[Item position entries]
================

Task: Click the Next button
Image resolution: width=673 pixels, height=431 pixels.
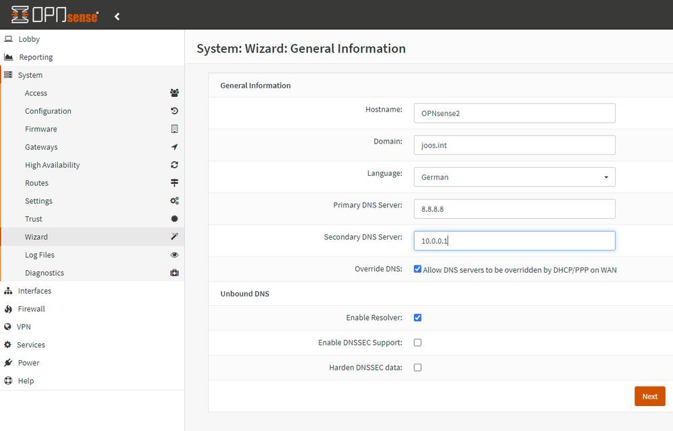Action: click(x=649, y=396)
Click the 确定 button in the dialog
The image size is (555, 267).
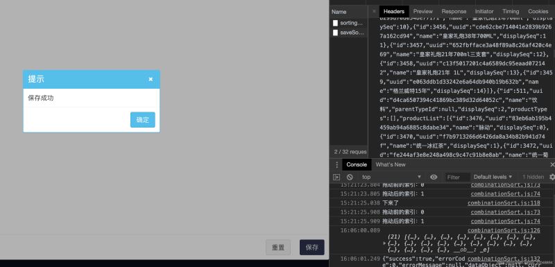coord(143,120)
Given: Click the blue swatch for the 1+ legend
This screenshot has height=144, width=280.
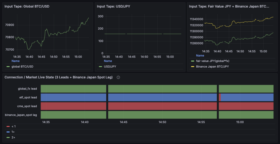Looking at the screenshot, I should [x=8, y=132].
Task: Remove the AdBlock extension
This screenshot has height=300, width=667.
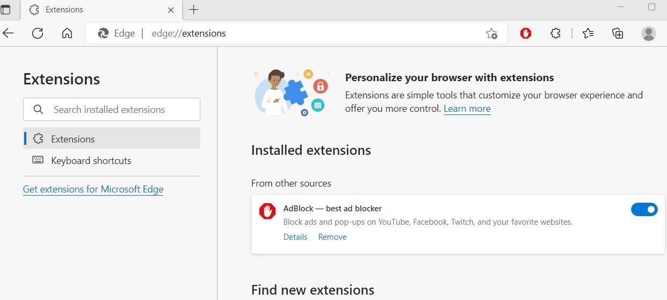Action: tap(332, 237)
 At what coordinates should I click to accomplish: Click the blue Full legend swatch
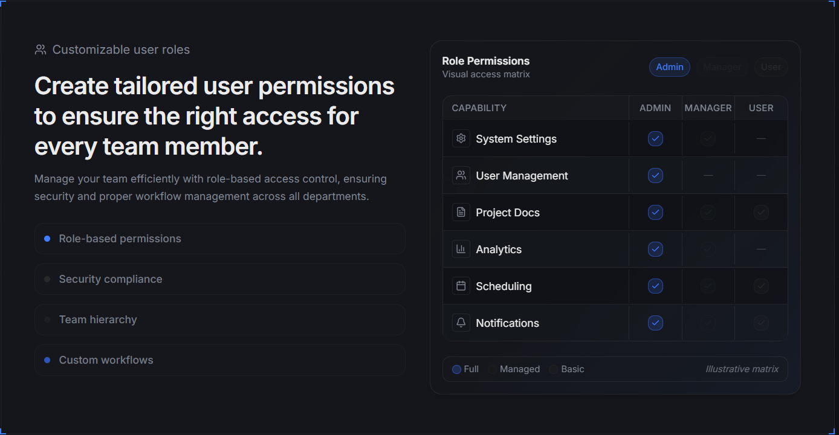click(x=456, y=369)
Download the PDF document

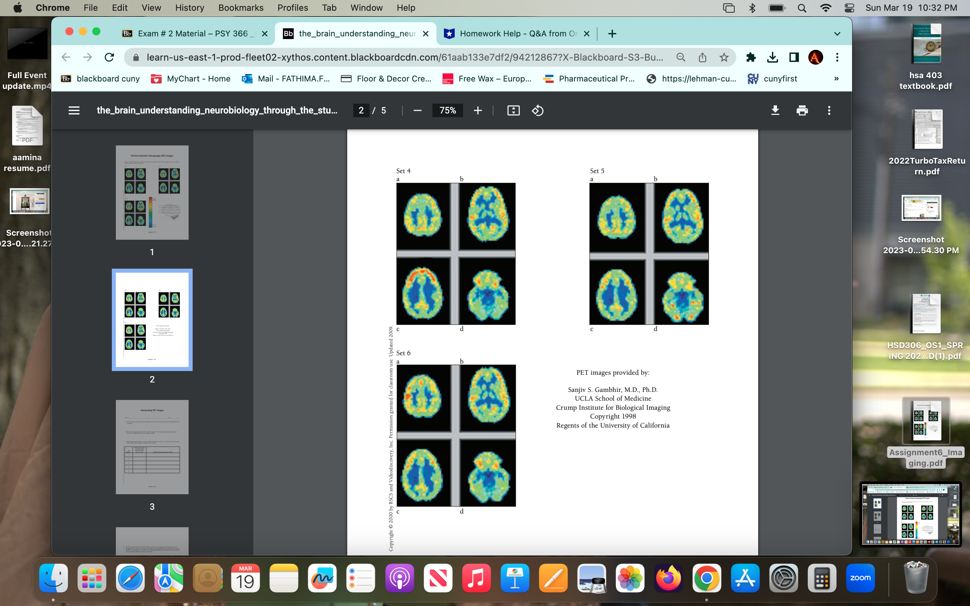(x=775, y=110)
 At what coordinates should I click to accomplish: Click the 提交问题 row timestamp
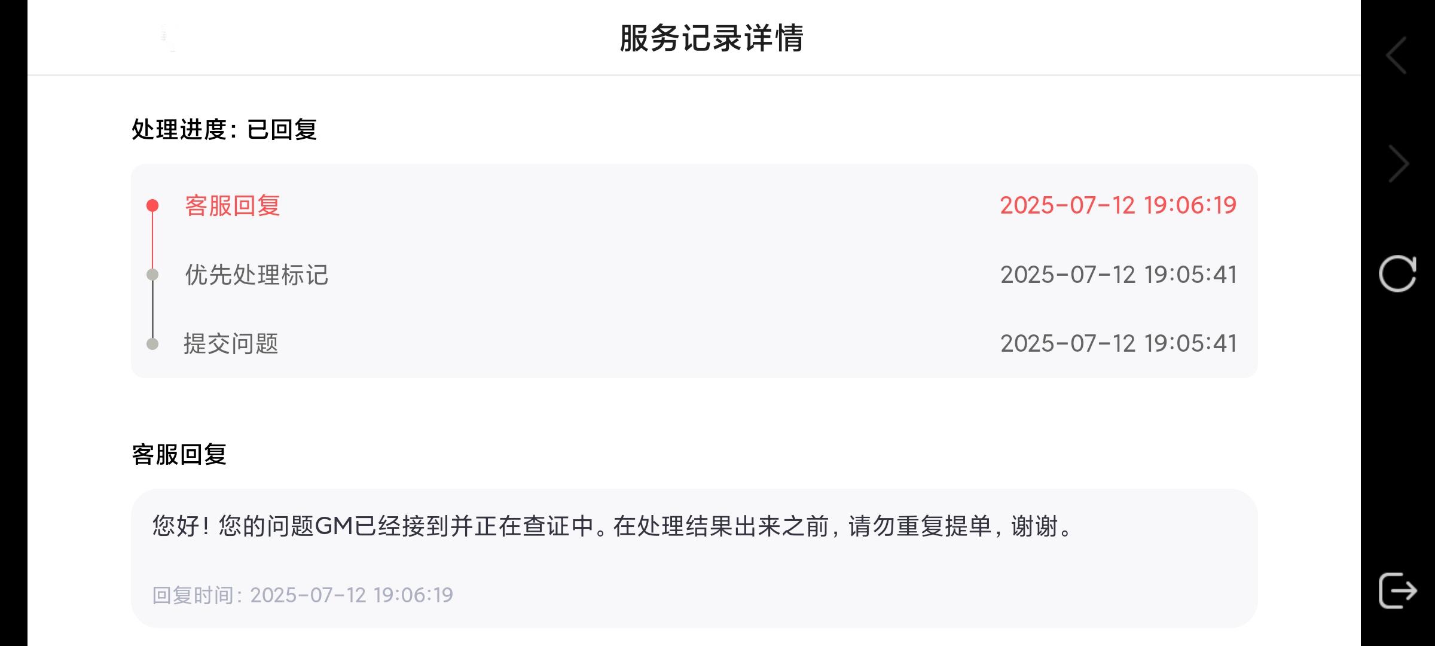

================

**TASK OBJECTIVE:**
Pick out every line of the items above that contains the string "legend". Case counts.

**COMPLETED TASK:**
Given: Click the blue swatch for the 1+ legend
 At what coordinates should I click to accomplish: Click the blue Full legend swatch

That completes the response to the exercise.